# WORK REQUIRED:
Return the following from the records below: each line, word for word, starting with the line that contains "Instruction: Click the green arrow run button" and going on through the line that contains "700x446 pixels.", with nothing outside that range.

# PROVIDED MATERIAL:
========================

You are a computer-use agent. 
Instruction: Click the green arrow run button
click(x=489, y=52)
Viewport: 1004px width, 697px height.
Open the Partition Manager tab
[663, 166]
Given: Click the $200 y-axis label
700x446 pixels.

========================

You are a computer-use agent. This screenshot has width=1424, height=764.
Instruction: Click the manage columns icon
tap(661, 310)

========================

# TASK RESPONSE:
Instruction: Click the green arrow run button
click(x=489, y=52)
Viewport: 1004px width, 697px height.
Open the Partition Manager tab
[663, 166]
Given: Click the $200 y-axis label
700x446 pixels.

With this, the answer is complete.